Description of the task – Return every record exactly as it appears. Leave nothing out.
-- Supplied data follows --
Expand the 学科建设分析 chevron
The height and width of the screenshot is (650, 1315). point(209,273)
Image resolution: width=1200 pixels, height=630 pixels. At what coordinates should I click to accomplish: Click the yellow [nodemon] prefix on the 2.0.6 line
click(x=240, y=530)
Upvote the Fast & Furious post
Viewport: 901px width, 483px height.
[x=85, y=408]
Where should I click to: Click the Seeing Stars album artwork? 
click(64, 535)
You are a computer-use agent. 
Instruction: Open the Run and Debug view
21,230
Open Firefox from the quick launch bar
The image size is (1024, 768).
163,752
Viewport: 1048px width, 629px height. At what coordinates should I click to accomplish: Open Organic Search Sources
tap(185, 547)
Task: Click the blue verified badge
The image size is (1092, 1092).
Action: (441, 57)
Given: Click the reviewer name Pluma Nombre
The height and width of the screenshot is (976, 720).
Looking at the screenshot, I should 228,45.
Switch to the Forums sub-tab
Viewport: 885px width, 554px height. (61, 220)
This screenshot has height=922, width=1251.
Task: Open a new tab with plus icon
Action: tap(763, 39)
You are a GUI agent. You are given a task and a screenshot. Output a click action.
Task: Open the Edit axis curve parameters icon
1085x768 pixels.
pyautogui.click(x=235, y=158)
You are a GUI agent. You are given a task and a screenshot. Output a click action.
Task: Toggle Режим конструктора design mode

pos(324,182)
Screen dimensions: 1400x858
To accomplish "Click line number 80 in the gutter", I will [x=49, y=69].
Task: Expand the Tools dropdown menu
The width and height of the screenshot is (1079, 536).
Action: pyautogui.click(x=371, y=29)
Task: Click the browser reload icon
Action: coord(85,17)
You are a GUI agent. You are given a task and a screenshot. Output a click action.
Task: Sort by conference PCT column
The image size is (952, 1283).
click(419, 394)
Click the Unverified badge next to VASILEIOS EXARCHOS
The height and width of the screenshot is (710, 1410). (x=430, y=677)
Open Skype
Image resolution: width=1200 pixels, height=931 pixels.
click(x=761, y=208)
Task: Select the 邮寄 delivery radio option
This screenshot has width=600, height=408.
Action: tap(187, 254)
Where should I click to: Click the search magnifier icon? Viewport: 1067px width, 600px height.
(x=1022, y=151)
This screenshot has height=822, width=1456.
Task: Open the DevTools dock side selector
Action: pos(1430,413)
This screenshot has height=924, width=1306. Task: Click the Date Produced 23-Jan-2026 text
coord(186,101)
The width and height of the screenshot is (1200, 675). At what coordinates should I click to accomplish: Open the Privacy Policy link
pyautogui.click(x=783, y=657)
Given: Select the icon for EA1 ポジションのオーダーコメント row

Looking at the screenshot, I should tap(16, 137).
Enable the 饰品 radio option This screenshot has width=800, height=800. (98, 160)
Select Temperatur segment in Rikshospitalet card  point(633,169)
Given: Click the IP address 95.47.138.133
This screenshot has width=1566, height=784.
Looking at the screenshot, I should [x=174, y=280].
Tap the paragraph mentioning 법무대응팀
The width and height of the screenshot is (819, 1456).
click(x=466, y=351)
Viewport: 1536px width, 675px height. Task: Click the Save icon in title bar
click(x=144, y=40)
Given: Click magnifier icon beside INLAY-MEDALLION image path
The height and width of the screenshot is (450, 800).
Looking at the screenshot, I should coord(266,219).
-- Supplied data concluded --
Answer section –
Expand the 学科建设分析 chevron
The height and width of the screenshot is (650, 1315). point(209,273)
Image resolution: width=1200 pixels, height=630 pixels. At what coordinates should I click to accomplish: Click the yellow [nodemon] prefix on the 2.0.6 line
click(x=240, y=530)
Upvote the Fast & Furious post
Viewport: 901px width, 483px height.
[x=85, y=408]
Where should I click to: Click the Seeing Stars album artwork? 
click(64, 535)
You are a computer-use agent. 
Instruction: Open the Run and Debug view
21,230
Open Firefox from the quick launch bar
The image size is (1024, 768).
163,752
Viewport: 1048px width, 629px height. At what coordinates should I click to accomplish: Open Organic Search Sources
tap(185, 547)
Task: Click the blue verified badge
The image size is (1092, 1092).
Action: (441, 57)
Given: Click the reviewer name Pluma Nombre
The height and width of the screenshot is (976, 720).
Looking at the screenshot, I should 228,45.
Switch to the Forums sub-tab
Viewport: 885px width, 554px height. (61, 220)
This screenshot has height=922, width=1251.
Task: Open a new tab with plus icon
Action: tap(763, 39)
You are a GUI agent. You are given a task and a screenshot. Output a click action.
Task: Open the Edit axis curve parameters icon
1085x768 pixels.
pyautogui.click(x=235, y=158)
You are a GUI agent. You are given a task and a screenshot. Output a click action.
Task: Toggle Режим конструктора design mode

pos(324,182)
Screen dimensions: 1400x858
To accomplish "Click line number 80 in the gutter", I will [x=49, y=69].
Task: Expand the Tools dropdown menu
The width and height of the screenshot is (1079, 536).
Action: pyautogui.click(x=371, y=29)
Task: Click the browser reload icon
Action: coord(85,17)
You are a GUI agent. You are given a task and a screenshot. Output a click action.
Task: Sort by conference PCT column
The image size is (952, 1283).
click(419, 394)
Click the Unverified badge next to VASILEIOS EXARCHOS
The height and width of the screenshot is (710, 1410). (x=430, y=677)
Open Skype
Image resolution: width=1200 pixels, height=931 pixels.
click(x=761, y=208)
Task: Select the 邮寄 delivery radio option
This screenshot has width=600, height=408.
Action: tap(187, 254)
Where should I click to: Click the search magnifier icon? Viewport: 1067px width, 600px height.
(x=1022, y=151)
This screenshot has height=822, width=1456.
Task: Open the DevTools dock side selector
Action: pos(1430,413)
This screenshot has height=924, width=1306. Task: Click the Date Produced 23-Jan-2026 text
coord(186,101)
The width and height of the screenshot is (1200, 675). At what coordinates should I click to accomplish: Open the Privacy Policy link
pyautogui.click(x=783, y=657)
Given: Select the icon for EA1 ポジションのオーダーコメント row

Looking at the screenshot, I should tap(16, 137).
Enable the 饰品 radio option This screenshot has width=800, height=800. (98, 160)
Select Temperatur segment in Rikshospitalet card  point(633,169)
Given: Click the IP address 95.47.138.133
This screenshot has width=1566, height=784.
Looking at the screenshot, I should [x=174, y=280].
Tap the paragraph mentioning 법무대응팀
The width and height of the screenshot is (819, 1456).
click(x=466, y=351)
Viewport: 1536px width, 675px height. Task: Click the Save icon in title bar
click(x=144, y=40)
Given: Click magnifier icon beside INLAY-MEDALLION image path
The height and width of the screenshot is (450, 800).
Looking at the screenshot, I should coord(266,219).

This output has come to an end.